Solo campagna elettorale?

I tre fronti aperti da Matteo Salvini contro il suo stesso Governo

I tre fronti aperti da Matteo Salvini contro il suo stesso Governo
Cronaca 19 Aprile 2019 ore 09:05

La campagna elettorale si riscalda e il vicepremier e ministro dell’Interno Matteo Salvini ha alzato il tiro contro il suo stesso governo. In pochi giorni il ministro della Difesa e i vertici dell’Esercito hanno lamentato una sua «gravissima» invasione di campo; lo scontro di Salvini con il ministro Tria è costante e, inoltre, Salvini deve fare i conti con la revoca delle deleghe disposta da Toninelli al leghista Siri. Andiamo per ordine.

 

 

 

L’irritazione dell’Esercito. Il ministro della Difesa Elisabetta Trenta (5Stelle) e i capi delle forze armate hanno protestato contro Matteo Salvini accusandolo di ingerenza in questioni non di sua competenza. Lo scorso martedì il Ministero dell’Interno ha inviato una circolare relativa alla Mare Jonio, la nave della Ong italiana Mediterranea, destinandola non soltanto alle forze dell’ordine, ma anche al Capo di Stato maggiore della Difesa. La comunicazione, che coinvolgeva anche la Marina e la Guardia Costiera, intimava «di vigilare sul comandante e la proprietà della Mare Jonio» per assicurarsi che «si attengano alle vigenti norme nazionali ed internazionali» sui soccorsi in mare. I vertici delle forze armate hanno dichiarato all’agenzia di stampa Adnkronos che «quel che è accaduto è gravissimo, viola ogni principio, ogni protocollo» e costituisce «una forma di pressione impropria». «Noi rispondiamo al Ministro della Difesa e al Capo dello Stato, che è il capo Supremo delle Forze Armate», hanno concluso le stesse fonti.

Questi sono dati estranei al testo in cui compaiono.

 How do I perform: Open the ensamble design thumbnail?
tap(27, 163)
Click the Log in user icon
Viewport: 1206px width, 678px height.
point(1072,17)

La replica del vicepremier non s’è fatta attendere: «Siamo tranquillissimi perché il Viminale è la massima autorità per la sicurezza interna. Quindi la direttiva sui porti è doverosa, oltre che legittima a fronte di un pericolo imminente». L’ex sottosegretario alla Difesa ha confermato l’esistenza di appigli normativi, ma ha aggiunto che «opportunità politica vorrebbe che tra i ministeri dell’Interno e della Difesa, su materie confinanti ci fossero sempre contatti preliminari» perché «obiettivi strategici di così ampia valenza e importanza richiedono necessariamente un preventivo accordo tra ministeri». La Trenta è da tempo in polemica con Salvini proprio a causa delle sue apparenti ingerenze nella sua sfera di competenza. Da parte sua, invece, la Lega accusa spesso la ministra di avere una linea “filo-immigrazione”.

 

 

I problemi con Tria. Sul fronte economico, invece, si sono riaccese le tensioni con il Ministro dell’Economia, che in passato era anche stato ritenuto vicino alle dimissioni, proprio a causa dei continui attacchi da parte degli esponenti del suo stesso Governo. La crescita promessa dalla compagine giallo-verde non sembra ormai essere possibile, mentre dovrebbero essere verosimili le altre previsioni, decisamente meno ottimiste, presentate in questi mesi dalle principali istituzioni economiche mondiali. La stagnazione del Pil, secondo Tria, non consentirebbe la tenuta dei conti dello Stato, a fronte delle spese previste nell’ultima manovra, e imporrebbe probabilmente un aumento dell’Iva a partire dal prossimo anno.

In questa diatriba si sono fatti compatti i due vicepremier, entrambi molto risoluti nello smentire ogni possibile innalzamento delle tasse, a partire dall’Iva. Al momento però, non è stata ancora presentata alcuna proposta concreta che permetta ai conti pubblici di rispettare i parametri concordati con l’Europa solo pochi mesi fa.

 

Il caso Siri. È scoppiata sempre in questi giorni anche la questione del sottosegretario ai Trasporti Armando Siri, uno degli ideatori della Flat Tax, indagato per corruzione in un’inchiesta che coinvolgerebbe addirittura aziende vicine al boss mafioso Matteo Messina Denaro. Luigi Di Maio ha subito chiesto le dimissioni di Siri e il titolare del Ministero, Danilo Toninelli, ha disposto il ritiro delle deleghe al sottosegretario «in attesa che la vicenda giudiziaria assuma contorni di maggiore chiarezza».

Anche in questo caso Salvini ha tenuto la propria posizione, rispondendo con una provocazione nei confronti degli alleati: «Non ho mai chiesto di far dimettere la Raggi o parlamentari dei Cinquestelle quando anch’essi sono stati indagati».